HealthCare.gov Is Making Life Difficult For Victims of Domestic Abuse and Twins

March 24, 2014

Married people that file taxes separately from their spouses are at an impasse with ObamaCare.

According to the Washington Post, spouses who file taxes separately, many of which do so because of domestic abuse, are blocked from using HealthCare.gov.

The latest problems don’t stop there. Parents of twins are finding that the website won’t accept family members with the same birthdate.

The IRS has repeatedly said they would fix these problems, yet two years after their commitment to doing so, and 5 months after the launch of ObamaCare’s website, they remain unfixed.

Will the IRS – and ObamaCare officials – ever fix the problems they claim to be on top of?

From the Washington Post:

In May 2012, when the Internal Revenue Service proposed its rules for Americans to get government subsidies for health insurance, officials acknowledged that a legal quirk needed to be fixed: The Affordable Care Act was written in a way that inadvertently denied such help to some people who live apart from spouses who abuse them, are in prison or are on the cusp of a divorce.

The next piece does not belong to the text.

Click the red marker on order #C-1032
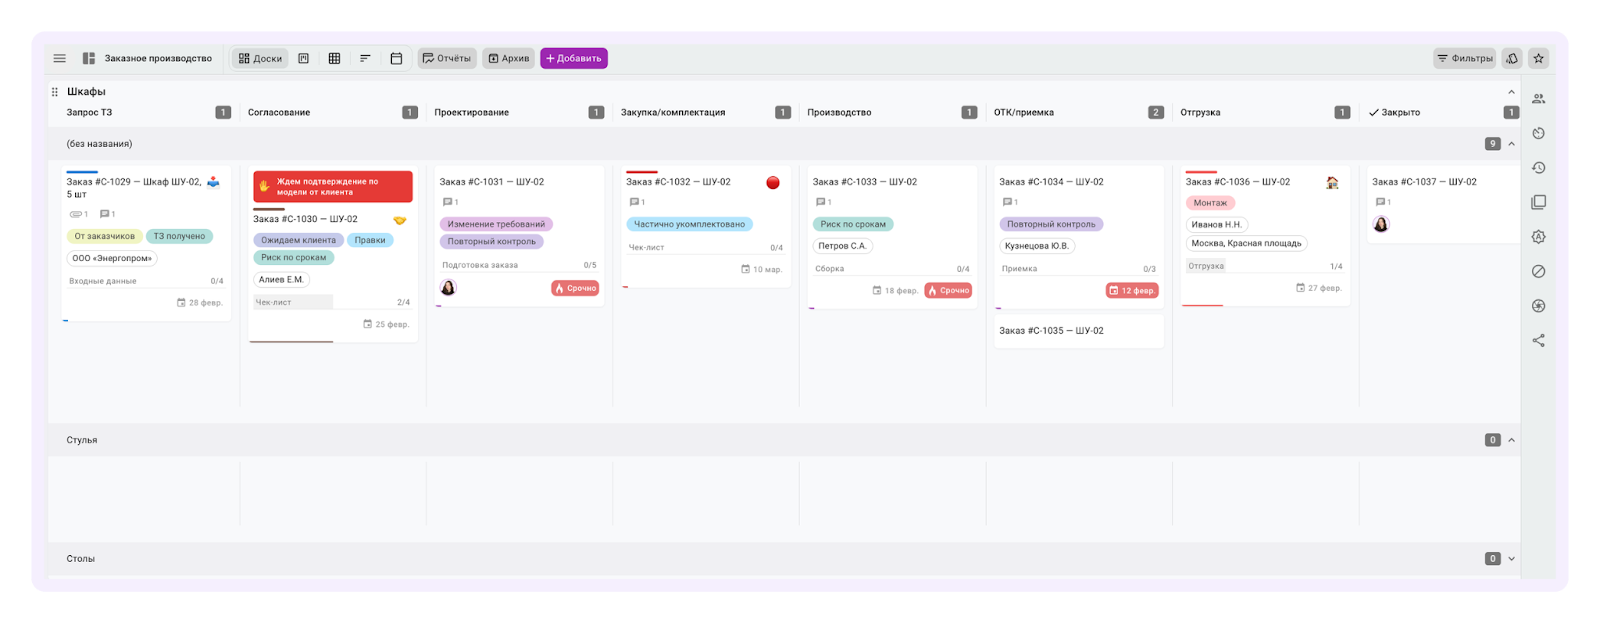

The problem is that the law’s authors, in creating tax credits to help pay for health plans bought through the new insurance marketplaces, had overlooked the fact that some married people file their tax returns separately.

The IRS said in the preamble to those 2012 rules that it would correct the mistake, yet in the nearly two years since then, the Treasury Department has not made the change. And battered spouses have become the leading edge of a small army of people — legally married but filing taxes on their own — stepping up pressure to get an equal chance at affordable health plans.